Mastering Logical Fallacies - Michael Withey

Ad Hominems

  1. Abusive - claim someone to be a bigot/racist etc to discredit their argument
  2. Circumstantial - claim a circumstance to discredit their argument ie discrediting someone because "they are just saying that to get permission"
  3. Guilt by association - discredit an argument due to affiliation
  4. Tu quoque - discrediting an argument becaues the proponent engages in such an act. Ie someone might be a hypocrite for smoking and saying it is bad, but their argument is still valid.

Other fallacies

  • Affirming the consequent: "If I had a deadly disease, I would have a cough. I have a cough, therefore I have a deadly disease."
  • Ambiguity: "A is B, A is C, so B is C."
  • Anonymous Authority: confirmation by someone who may not be an expert.
  • Appeal to anger: appeals to the anger of the audience
  • Appeal to authority: does not offer direct evidence for argument P, but an appeal to the testimony of an authority.
  • Appeal to celebrity
  • Appeal to common belief
  • Appeal to desperation: demanding an action to be performed to resolve a situation, regardless of whether the proposed action will in fact resolve the situation
  • Appeal to emotion: appeals to the emotions of the audience
  • Appeal to faith
  • Appeal to fear: playing off the audience's fear
  • Appeal to heaven
  • Appeal to the moon
  • Appeal to nature: fallacy based on suggesting things are unnatural and therefore not valid
  • Appeal to normality
  • Appeal to pity
  • Appeal to possibility
  • Appeal to ridicule
  • Appeal to tradition: claiming reasoning through traditional means
  • Argument from ignorance: The argument and assumption that something is false due to a lack of evidence that it is true
  • Base rate: information regarding probability is ignore when estimating how likely it is to occur in a particular case
  • Begging the question: An argument based on the truth of its conclusion. "People are always self-intested.

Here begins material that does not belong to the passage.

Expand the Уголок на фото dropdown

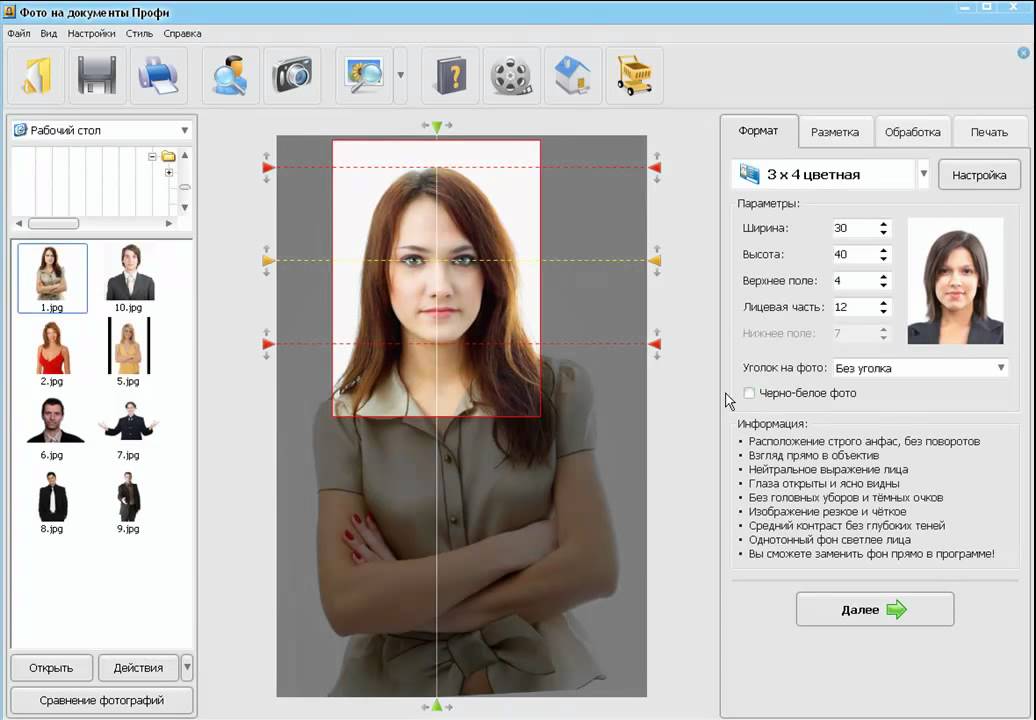coord(1001,368)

Whenever speaking on welfare, they are for their own good. Hence, we see peope are always self-interested.
  • Biased sample
  • Blind authority: argument based on thing's like what a cult leader has suggested.
  • Cherry-picking: Ignoring or choosing specific evidence to help the proponent's argument.
  • Circular reasoning: arguing for a conclusion on the basic of a set of premises, where the truth of those premises assumes the truth of the conclusion.
  • Complex question: Posing a question that contains a complex presupposition. While not stated, it is required for the question to make sense. Ie "have you stopped beating your wife?"
  • Equivocation: think LOTR "no man can kill me", "I am no man".
  • Fake precision: "70% of stats you read in books are just made up by the author"
  • Fallacy of Composition
  • Fallacy of Division
  • False Analogy: A is C, B is C, A is P. Therefore B is P.
  • False Dilemma: given that there is limited options, when in fact, there are more.
  • Hasty Generalisation: A small sample has property X, therefore all have property X.
  • Just Because: A propenent argues because it is his proposition.
  • Lucid Fallacy: Argument based on circumstantial, specific parameters.
  • Lying with Stats
  • Magical Thinking: Debate based on the supernatural.
  • Moralistic Fallcy. P ought to be the case, therefore P.
  • Moving the Goalposts: Raising or lowering the standard of proof required for an argument after an argument has been provided.
  • Multiple Comparisons Fallcy: Drawing significant statistical inferences from any positive or negative results gleaned from tests conduted on a multiplicity of groups or criteria.
  • Naturalistic Fallacy: P is natural, therefore P ought to be done.
  • Nirvana Fallacy: Something on the grounds that it does not resolve the problem completely.
  • Non Sequitur: When one statement is presented as following from another, while it logically does not exist.
  • Proving Nonexistence: Proof on that grounds that proving it's nonexistence cannot be proven.
  • Red Herring: Attempting to derail an argument by bringing in considerations that are irrelevant or out-of-context.
  • Reductio Ad Absurdum: Refuting an argument by drawing out allegedly absurd consequences from the argument.
  • Reuctio Ad Hitlerum: Dismissing the opponent's grounds on the basis that an evil figure believed in it.
  • Self-Sealing Argument: An argument presented in a way that is irrefutable.
  • Shoehorning: When a contributor derails an argument by discussing his own favoured topic.
  • Slippery Slope: Prediciting horrific consequences will follow seemingly innocuous action.
  • Special Pleading: Establishing a general rule for the debate but pleading for an exception for a particular circumstance.
  • Spiritual Fallacy: an argument based on "enlightenment"
  • Straw Man Argument: Misrepresenting your opponent's argument, and taking this attack to refute your opponent's real position.
  • Sunk Cost: A reluctance to let go of an initial investment, so you continue investing.
  • Unfalsifiability: A substantive proposition expressed in such a way that it becomes, in principle, impossible to raise a counter-example to it.
  • Use-Mention Error: Confusing the discussion of the word itself with discussig the concept the word denotes.